Pharmacists need to get ready now to help patients make the government-mandated switch from toxic CFC-driven MDIs to environmentally friendly HFA inhalers.
One thing is certain: albuterol MDIs containing CFCs will no longer be manufactured, delivered, or sold in the United States after Dec. 31. Less clear is how smooth or rocky the long-anticipated transition will be for pharmacists and the millions of patients who use metered-dose albuterol inhalers.
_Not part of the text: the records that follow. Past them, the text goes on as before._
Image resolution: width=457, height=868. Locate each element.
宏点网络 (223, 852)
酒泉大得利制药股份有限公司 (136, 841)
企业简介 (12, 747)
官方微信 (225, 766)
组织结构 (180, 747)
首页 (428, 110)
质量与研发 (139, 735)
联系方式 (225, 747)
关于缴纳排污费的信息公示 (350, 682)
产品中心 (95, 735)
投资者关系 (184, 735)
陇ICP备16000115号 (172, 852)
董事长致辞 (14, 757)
The Food and Drug Administration (FDA) has said there is an adequate supply of the new, environmentally friendly inhalers, but some pharmacists are already complaining of shortages of the product. Others are concerned that poor lines of communication with doctors could hamper the process, as patients will need new prescriptions for an HFA albuterol MDI or the HFA levalbuterol MDI (Xopenex, Sepracor).
There is also the question of cost. The new HFA inhalers cost significantly more and have no cheaper generic equivalents, which means that patients will have to dig deeper into their pockets and retail pharmacists will be forced to deal with the backlash.
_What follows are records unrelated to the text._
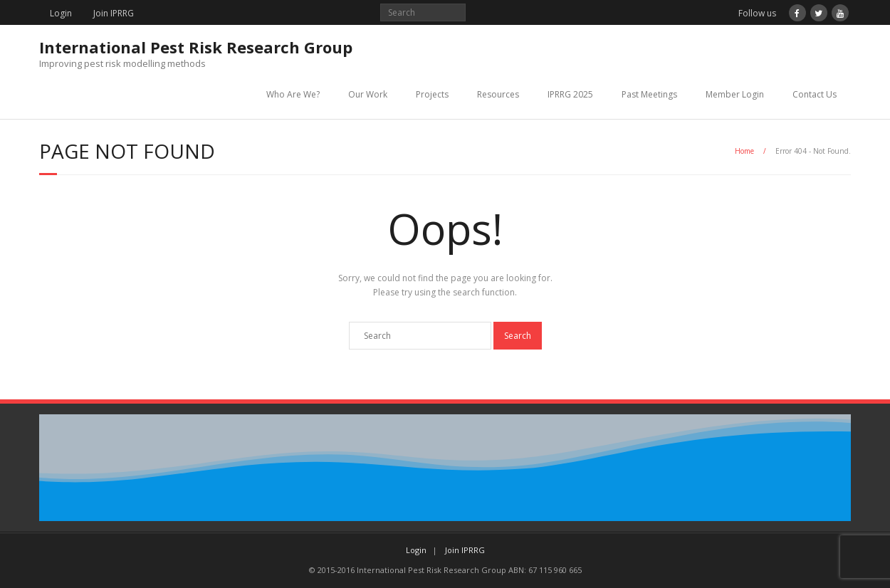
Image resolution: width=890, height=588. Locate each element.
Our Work (367, 94)
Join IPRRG (113, 13)
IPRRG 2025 (570, 94)
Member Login (735, 94)
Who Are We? (293, 94)
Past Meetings (649, 94)
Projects (432, 94)
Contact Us (815, 94)
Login (61, 13)
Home (744, 151)
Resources (498, 94)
"[The first thing] I think pharmacists really need to focus on is the fact that every time they see a prescription for CFC albuterol, they need to get that patient switched to HFA," Kristen Binaso, RPh, director of strategic alliances and business development for APhA, said.
The switch is bound to cause some confusion and frustration, but it will provide pharmacists the opportunity to educate patients about the new inhaler drugs and proper inhalation technique. Most pharmacists, wisely, have already begun the process.
Huge opportunity to educate
Despite the efforts of various agencies and manufacturers to make people aware of the impending phase-out of CFC albuterol MDIs, many patients still have not been converted to the HFA products. According to Badrul Chowdhury, MD, director of the Division of Pulmonary and Allergy Products for CDER, about 52 million prescriptions for albuterol MDIs are written each year in the United States.
So far, he said, about 65 percent of patients have been switched to HFA albuterol MDIs. While encouraging, that still leaves over a third of patients who have not. Also, the percentage does not seem to be evenly distributed across the country. Binaso noted that the percentage of patients still using CFC albuterol MDIs in Southern states, for example, could be much higher than 35 percent.
Converting patients to HFA MDIs provides the perfect opportunity to ensure that these patients receive proper counseling. "It's becoming more and more important for pharmacists to review things," Binaso said. When filling new prescriptions for HFA inhalers, pharmacists should go over the proper use and maintenance of the inhalers, as well as the differences from CFC inhalers that patients might notice. This is also a good time to see how often patients are using their SABAs and refer them for re-evaluation when warranted. When dispensing a different MDI, pharmacists should discuss proper inhalation technique. "Correct inhalation technique is very important," Nancy Sander, president and founder of Allergy and Asthma Network Mothers of Asthmatics (AANMA), said.
She said whether people have been using MDIs for days or decades, they could benefit from a refresher course, as most patients have the misconception that the MDI device should be depressed before inhaling. "What patients need to do is inhale, and then, a split-second later, press the device," she said. "It's the inhalation that carries the medication into the lungs, not the spray."